# DESCRIPTION OF THE TASK
Restate word for word only the lines running from the one with "This screenshot has" to the end of the data, both ends included. Omit any pictures.

[Saved entries]
<<<<

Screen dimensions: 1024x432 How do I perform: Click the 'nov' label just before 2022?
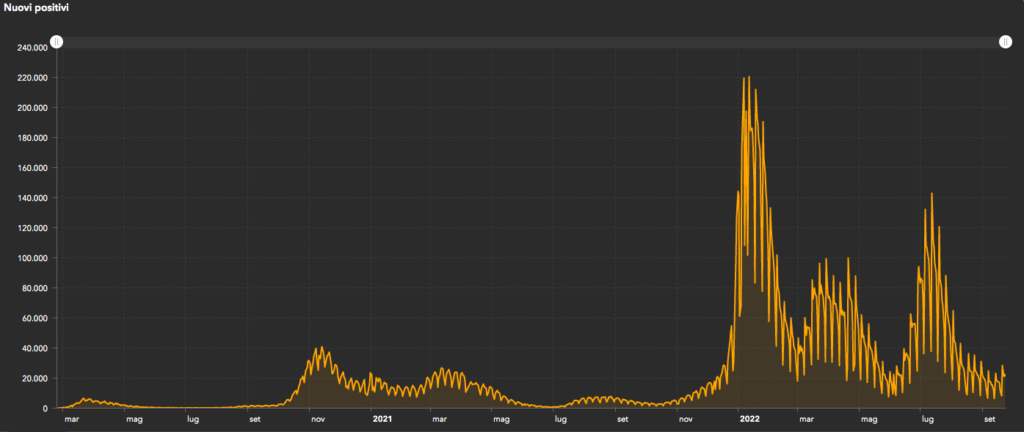pos(686,421)
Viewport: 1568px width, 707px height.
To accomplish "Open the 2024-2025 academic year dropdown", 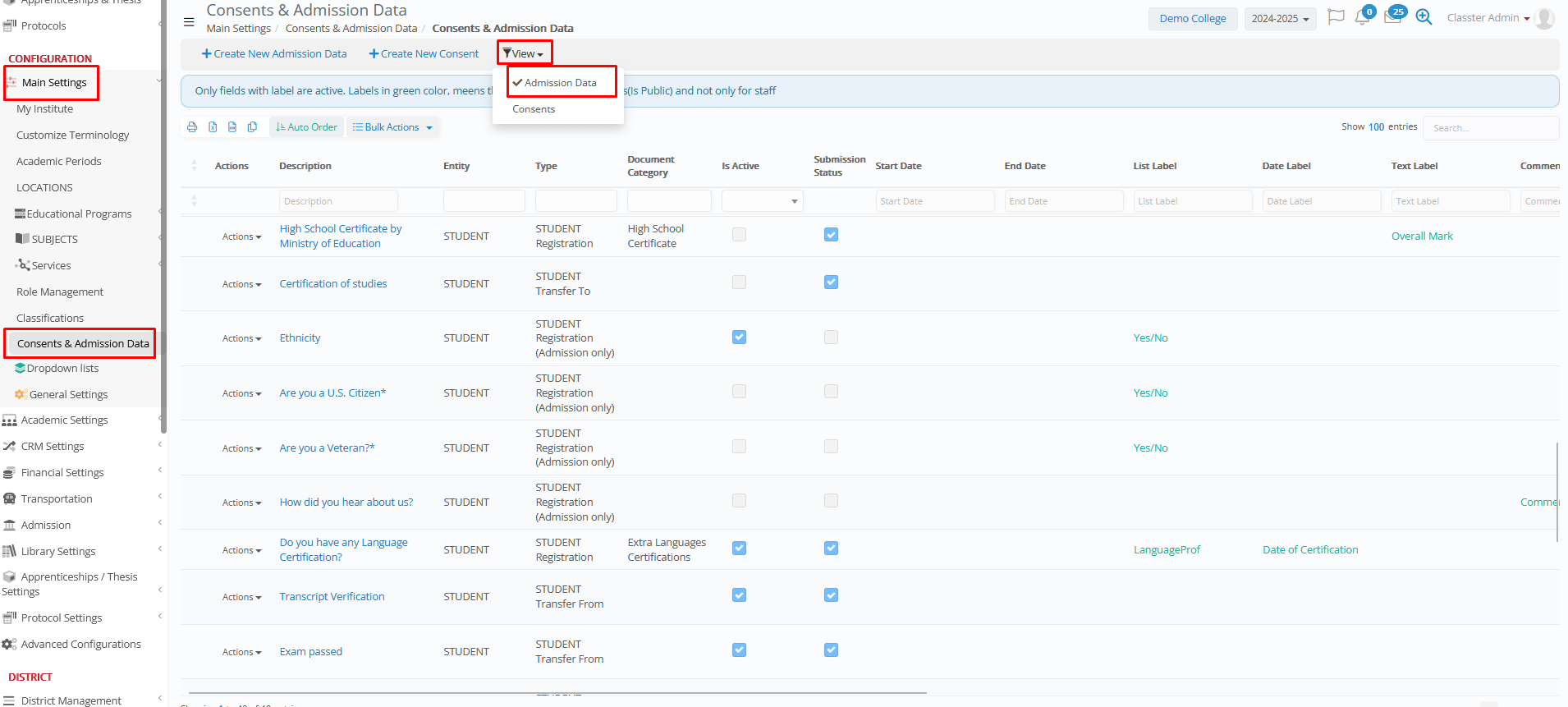I will point(1279,19).
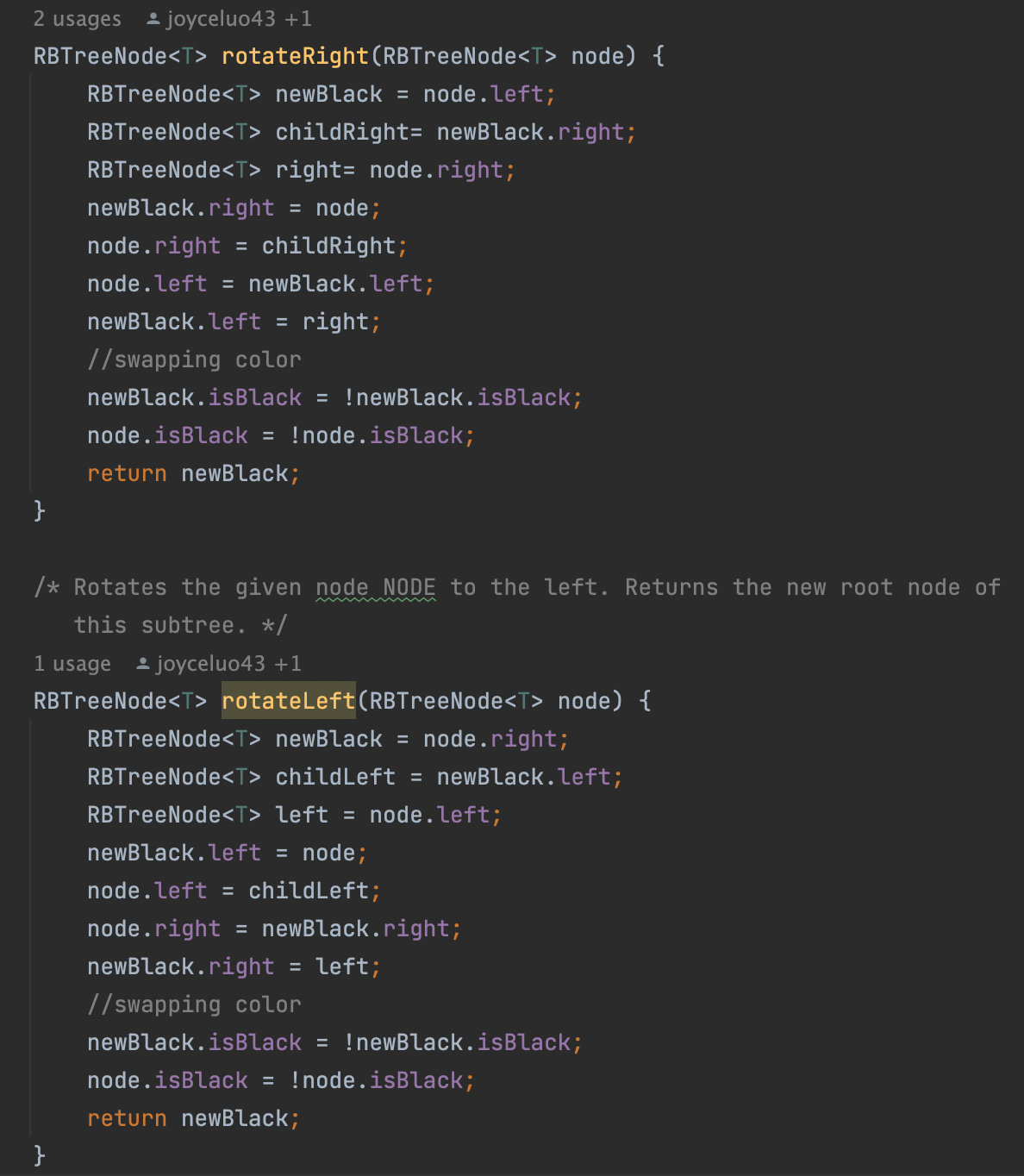
Task: Click the return keyword in rotateRight
Action: [127, 474]
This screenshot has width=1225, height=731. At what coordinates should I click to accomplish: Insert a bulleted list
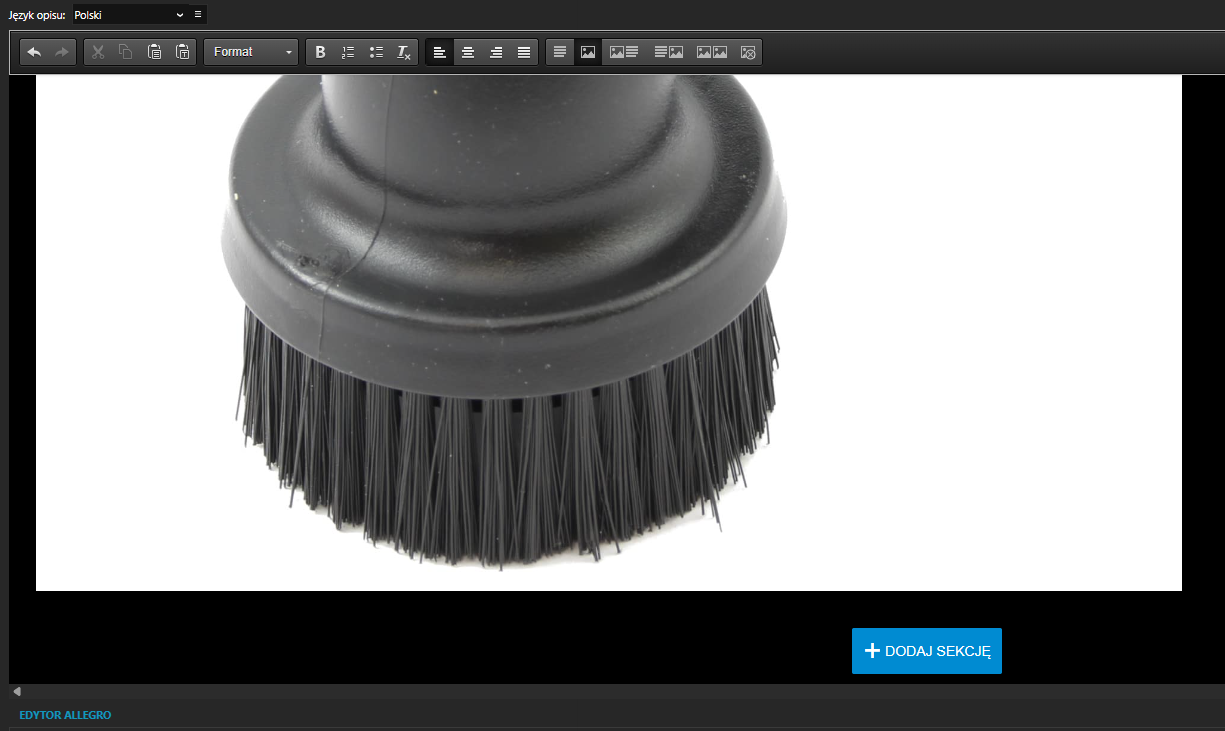(376, 52)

>>>>

# RESULT FOR THIS EXERCISE
This screenshot has width=1225, height=731. At what coordinates should I click to accomplish: Insert a bulleted list
(376, 52)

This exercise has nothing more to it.